Cabinet members can use the RAF Voyager for official business but Mr Johnson said it "never seems to be available".

Asked by reporters if he would like a "Brexit plane", Mr Johnson said he would – if costs were not "exorbitant".

Mr Johnson is taking commercial flights for his current five-day tour of South America.

On his outbound flight from London, Mr Johnson travelled to Spain before catching a connecting flight to Peru. The stop-over added five hours to the journey time.

"The taxpayers won’t want us to have some luxurious new plane, but I certainly think it’s striking that we don’t seem to have access to such a thing at the moment," said the foreign secretary.

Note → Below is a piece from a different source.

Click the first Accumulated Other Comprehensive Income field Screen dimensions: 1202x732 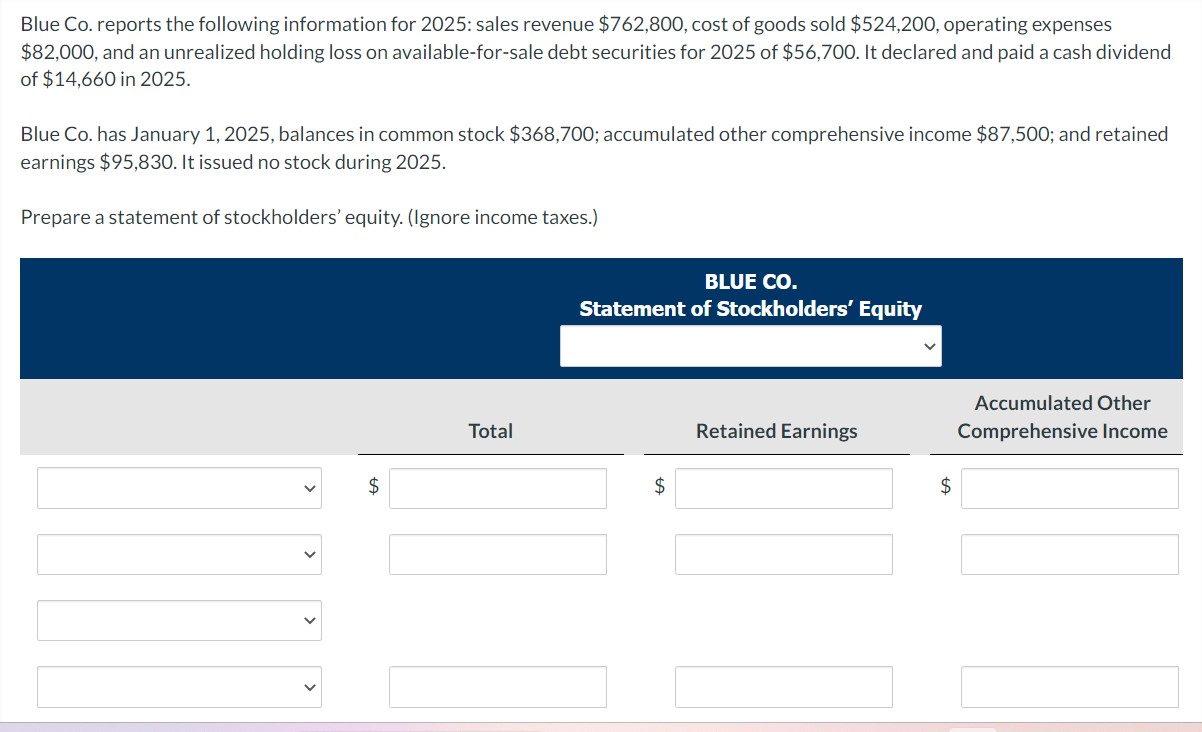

He added: "If there’s a way of doing it that is not exorbitantly expensive then yes I think we probably do need something."

Mr Johnson also questioned the drab colour of the Voyager, saying: "Also, why does it have to be grey?"

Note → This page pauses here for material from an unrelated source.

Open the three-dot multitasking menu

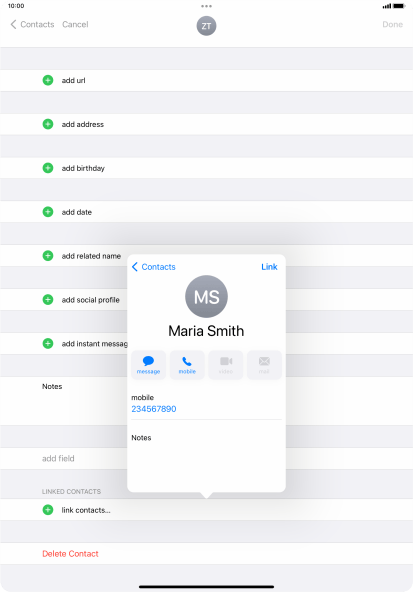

RAF VoyagerImage copyrightPAImage captionThe Royal Family and cabinet members share the RAF Voyager

The Voyager has been available for both cabinet members and the Royal Family since undergoing a £10m refit in 2016.

To keep costs down, the aircraft also conducts air-to-air refuelling missions for the RAF.

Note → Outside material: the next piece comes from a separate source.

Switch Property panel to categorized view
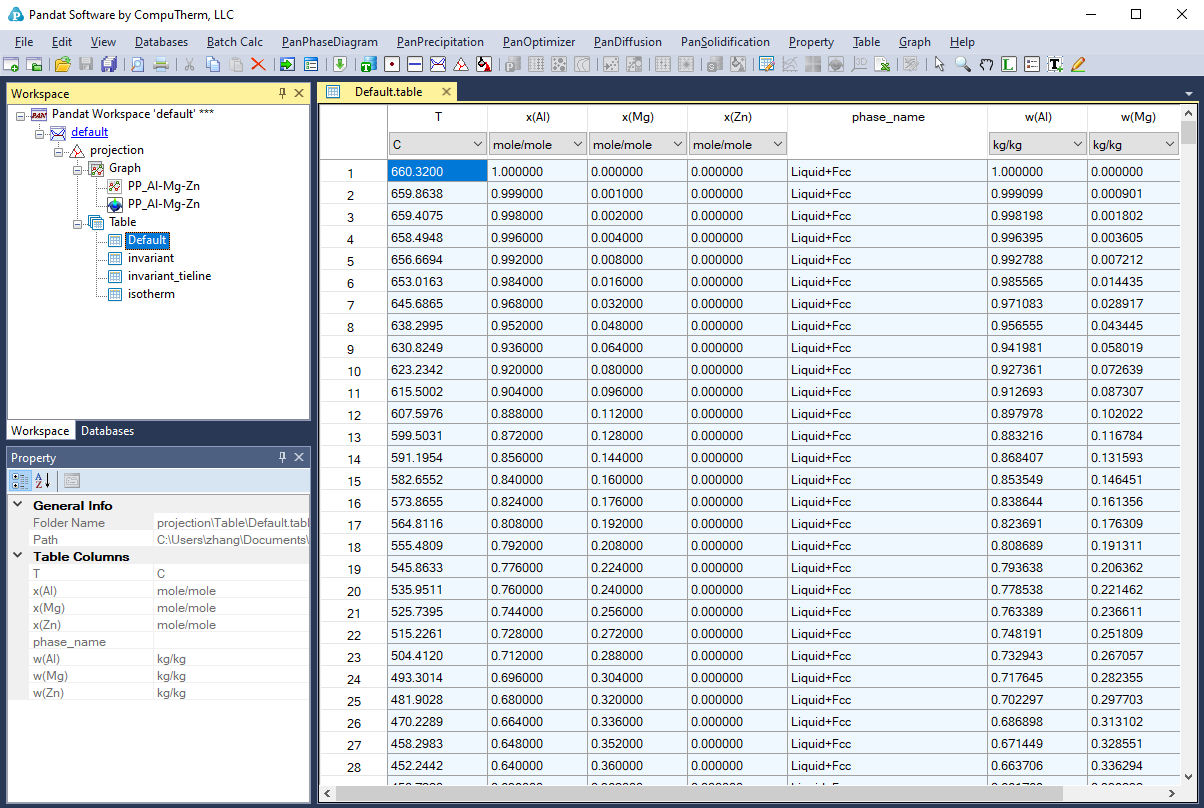 point(20,481)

Mr Johnson said the plane’s multiple users mean it is difficult for senior ministers to book.

"What I will say about the Voyager, I think it’s great, but it seems to be very difficult to get hold of," he said.

The Queen is understood to have priority use of the plane, followed by Prince Charles. The prime minister is then third in line, before other government ministers.

Other jets are available – one of which Mr Johnson used to fly to Russia in November – but the foreign secretary complained those planes had not been upgraded in almost 40 years.

Tony Blair had plans for a prime ministerial jet – labelled "Blair Force One" – but the project was abandoned as a cost-saving measure by his successor Gordon Brown.